[Source records — start]
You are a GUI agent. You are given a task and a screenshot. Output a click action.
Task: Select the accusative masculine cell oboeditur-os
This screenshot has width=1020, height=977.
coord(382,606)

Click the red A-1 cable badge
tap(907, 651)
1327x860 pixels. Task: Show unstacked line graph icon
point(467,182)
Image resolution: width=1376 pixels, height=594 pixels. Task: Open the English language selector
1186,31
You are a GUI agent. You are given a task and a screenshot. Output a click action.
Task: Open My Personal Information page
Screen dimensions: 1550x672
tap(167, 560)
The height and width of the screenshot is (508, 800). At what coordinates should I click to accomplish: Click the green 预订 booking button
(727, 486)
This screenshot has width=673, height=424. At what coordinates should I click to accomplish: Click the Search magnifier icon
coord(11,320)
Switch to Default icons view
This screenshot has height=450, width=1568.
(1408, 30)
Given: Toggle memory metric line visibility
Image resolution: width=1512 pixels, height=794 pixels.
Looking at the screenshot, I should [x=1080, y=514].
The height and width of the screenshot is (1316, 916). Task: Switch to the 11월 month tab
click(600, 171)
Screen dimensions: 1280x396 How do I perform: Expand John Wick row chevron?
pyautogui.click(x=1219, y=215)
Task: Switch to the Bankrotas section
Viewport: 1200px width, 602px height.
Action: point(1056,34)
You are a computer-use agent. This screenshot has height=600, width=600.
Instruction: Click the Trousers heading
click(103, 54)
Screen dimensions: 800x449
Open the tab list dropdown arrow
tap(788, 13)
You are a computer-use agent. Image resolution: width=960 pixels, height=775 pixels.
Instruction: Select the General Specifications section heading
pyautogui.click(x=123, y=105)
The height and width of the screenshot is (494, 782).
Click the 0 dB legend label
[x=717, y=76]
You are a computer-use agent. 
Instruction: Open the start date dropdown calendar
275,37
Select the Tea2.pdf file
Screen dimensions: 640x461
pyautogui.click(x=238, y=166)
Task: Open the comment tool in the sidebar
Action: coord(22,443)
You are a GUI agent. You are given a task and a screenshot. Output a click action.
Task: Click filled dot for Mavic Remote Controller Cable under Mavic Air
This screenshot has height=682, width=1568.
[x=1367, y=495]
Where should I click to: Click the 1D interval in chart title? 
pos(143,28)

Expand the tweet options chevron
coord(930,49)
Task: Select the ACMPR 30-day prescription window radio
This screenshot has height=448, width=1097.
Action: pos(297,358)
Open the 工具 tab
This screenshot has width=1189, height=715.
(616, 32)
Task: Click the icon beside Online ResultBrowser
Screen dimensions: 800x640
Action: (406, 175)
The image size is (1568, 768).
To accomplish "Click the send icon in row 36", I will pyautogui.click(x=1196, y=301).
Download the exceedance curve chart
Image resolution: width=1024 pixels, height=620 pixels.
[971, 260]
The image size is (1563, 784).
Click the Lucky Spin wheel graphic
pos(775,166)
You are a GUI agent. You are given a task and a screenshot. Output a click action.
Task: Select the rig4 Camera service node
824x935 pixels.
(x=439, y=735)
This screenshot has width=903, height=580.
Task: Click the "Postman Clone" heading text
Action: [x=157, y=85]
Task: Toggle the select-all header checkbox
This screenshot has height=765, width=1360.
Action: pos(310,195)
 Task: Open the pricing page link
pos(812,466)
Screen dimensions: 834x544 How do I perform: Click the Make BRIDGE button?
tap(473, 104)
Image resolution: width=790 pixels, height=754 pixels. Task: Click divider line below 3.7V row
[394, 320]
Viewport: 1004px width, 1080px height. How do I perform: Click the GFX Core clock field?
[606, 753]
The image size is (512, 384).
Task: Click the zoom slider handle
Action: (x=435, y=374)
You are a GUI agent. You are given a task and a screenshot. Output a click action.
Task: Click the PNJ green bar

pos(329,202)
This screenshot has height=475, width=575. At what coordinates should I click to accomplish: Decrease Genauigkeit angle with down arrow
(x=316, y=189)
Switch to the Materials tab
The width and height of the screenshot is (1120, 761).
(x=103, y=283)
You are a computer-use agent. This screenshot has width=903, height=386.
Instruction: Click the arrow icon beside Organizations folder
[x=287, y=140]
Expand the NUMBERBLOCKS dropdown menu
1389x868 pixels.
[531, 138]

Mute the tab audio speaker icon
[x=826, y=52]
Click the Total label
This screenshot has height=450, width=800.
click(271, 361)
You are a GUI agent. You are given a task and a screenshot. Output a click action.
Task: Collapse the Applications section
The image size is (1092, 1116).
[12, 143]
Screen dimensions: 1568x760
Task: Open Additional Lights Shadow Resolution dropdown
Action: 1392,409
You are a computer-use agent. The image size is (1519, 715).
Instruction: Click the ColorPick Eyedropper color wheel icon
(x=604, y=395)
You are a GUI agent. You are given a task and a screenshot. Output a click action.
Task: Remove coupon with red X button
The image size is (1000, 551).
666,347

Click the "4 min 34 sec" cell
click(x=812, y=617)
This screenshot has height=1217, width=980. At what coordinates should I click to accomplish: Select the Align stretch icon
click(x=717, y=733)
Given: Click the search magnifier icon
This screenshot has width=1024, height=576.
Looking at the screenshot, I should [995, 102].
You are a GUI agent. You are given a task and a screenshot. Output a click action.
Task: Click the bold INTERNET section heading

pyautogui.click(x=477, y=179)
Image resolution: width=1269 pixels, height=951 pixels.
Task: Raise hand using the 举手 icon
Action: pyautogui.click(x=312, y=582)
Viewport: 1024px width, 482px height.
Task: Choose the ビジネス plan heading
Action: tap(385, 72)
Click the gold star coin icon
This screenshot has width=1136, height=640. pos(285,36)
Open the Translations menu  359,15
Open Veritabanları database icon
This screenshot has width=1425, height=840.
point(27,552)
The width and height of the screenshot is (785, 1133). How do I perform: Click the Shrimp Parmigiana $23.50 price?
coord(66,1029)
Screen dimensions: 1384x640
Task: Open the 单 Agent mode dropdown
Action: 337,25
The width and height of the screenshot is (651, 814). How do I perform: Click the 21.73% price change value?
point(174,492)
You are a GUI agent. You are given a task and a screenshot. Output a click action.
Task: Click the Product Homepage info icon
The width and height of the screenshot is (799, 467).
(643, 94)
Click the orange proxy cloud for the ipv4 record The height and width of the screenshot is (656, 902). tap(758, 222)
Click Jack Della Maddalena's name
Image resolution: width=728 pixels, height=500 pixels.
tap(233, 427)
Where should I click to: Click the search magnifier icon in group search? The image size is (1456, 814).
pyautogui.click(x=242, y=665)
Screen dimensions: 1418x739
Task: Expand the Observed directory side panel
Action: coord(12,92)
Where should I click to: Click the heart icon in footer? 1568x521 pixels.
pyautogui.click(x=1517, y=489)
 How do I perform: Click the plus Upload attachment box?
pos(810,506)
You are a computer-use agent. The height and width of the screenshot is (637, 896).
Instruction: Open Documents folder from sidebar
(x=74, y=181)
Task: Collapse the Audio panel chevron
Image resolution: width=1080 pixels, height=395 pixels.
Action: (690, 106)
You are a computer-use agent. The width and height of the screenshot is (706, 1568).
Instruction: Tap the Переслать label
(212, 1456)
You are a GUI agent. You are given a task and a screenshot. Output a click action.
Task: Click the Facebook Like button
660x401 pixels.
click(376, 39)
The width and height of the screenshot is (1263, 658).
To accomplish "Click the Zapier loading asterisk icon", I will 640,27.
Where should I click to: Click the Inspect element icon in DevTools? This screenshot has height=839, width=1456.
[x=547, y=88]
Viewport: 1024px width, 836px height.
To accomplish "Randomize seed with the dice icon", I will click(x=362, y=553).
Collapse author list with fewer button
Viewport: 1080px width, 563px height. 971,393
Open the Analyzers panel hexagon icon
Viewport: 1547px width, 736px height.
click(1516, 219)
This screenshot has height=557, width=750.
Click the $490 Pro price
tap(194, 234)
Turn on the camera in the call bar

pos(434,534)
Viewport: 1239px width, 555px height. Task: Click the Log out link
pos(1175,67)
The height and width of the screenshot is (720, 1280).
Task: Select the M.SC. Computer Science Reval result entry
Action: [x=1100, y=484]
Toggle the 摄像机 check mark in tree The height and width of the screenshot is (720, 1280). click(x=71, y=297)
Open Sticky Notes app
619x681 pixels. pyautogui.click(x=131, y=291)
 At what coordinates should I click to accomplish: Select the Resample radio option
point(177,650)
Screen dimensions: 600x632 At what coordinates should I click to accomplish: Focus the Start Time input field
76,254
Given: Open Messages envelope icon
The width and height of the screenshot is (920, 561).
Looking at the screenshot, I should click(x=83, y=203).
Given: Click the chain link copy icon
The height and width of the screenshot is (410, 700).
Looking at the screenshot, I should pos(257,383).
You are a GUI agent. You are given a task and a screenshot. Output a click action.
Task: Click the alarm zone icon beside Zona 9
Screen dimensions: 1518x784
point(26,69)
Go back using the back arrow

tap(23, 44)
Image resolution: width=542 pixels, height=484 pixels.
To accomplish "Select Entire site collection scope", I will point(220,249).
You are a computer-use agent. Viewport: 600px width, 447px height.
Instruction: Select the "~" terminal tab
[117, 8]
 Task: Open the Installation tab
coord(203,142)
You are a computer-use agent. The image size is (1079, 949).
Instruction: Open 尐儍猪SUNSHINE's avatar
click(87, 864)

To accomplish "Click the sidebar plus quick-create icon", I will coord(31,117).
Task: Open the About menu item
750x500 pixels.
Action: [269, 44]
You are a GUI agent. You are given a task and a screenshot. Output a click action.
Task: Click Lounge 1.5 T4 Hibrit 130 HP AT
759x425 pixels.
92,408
[Source records — finish]
▶ [Exercise prompt]
Retype only this range exactly: the first line of the data through the line where "You are a computer-use agent. Image" appears.

▶ [Result for this exercise]
You are a GUI agent. You are given a task and a screenshot. Output a click action.
Task: Select the accusative masculine cell oboeditur-os
This screenshot has width=1020, height=977.
coord(382,606)

Click the red A-1 cable badge
tap(907, 651)
1327x860 pixels. Task: Show unstacked line graph icon
point(467,182)
Image resolution: width=1376 pixels, height=594 pixels. Task: Open the English language selector
1186,31
You are a GUI agent. You are given a task and a screenshot. Output a click action.
Task: Open My Personal Information page
Screen dimensions: 1550x672
tap(167, 560)
The height and width of the screenshot is (508, 800). At what coordinates should I click to accomplish: Click the green 预订 booking button
(727, 486)
This screenshot has width=673, height=424. At what coordinates should I click to accomplish: Click the Search magnifier icon
coord(11,320)
Switch to Default icons view
This screenshot has height=450, width=1568.
(1408, 30)
Given: Toggle memory metric line visibility
Image resolution: width=1512 pixels, height=794 pixels.
Looking at the screenshot, I should [x=1080, y=514].
The height and width of the screenshot is (1316, 916). Task: Switch to the 11월 month tab
click(600, 171)
Screen dimensions: 1280x396 How do I perform: Expand John Wick row chevron?
pyautogui.click(x=1219, y=215)
Task: Switch to the Bankrotas section
Viewport: 1200px width, 602px height.
Action: point(1056,34)
You are a computer-use agent. This screenshot has height=600, width=600.
Instruction: Click the Trousers heading
click(103, 54)
Screen dimensions: 800x449
Open the tab list dropdown arrow
tap(788, 13)
You are a computer-use agent. Image resolution: width=960 pixels, height=775 pixels.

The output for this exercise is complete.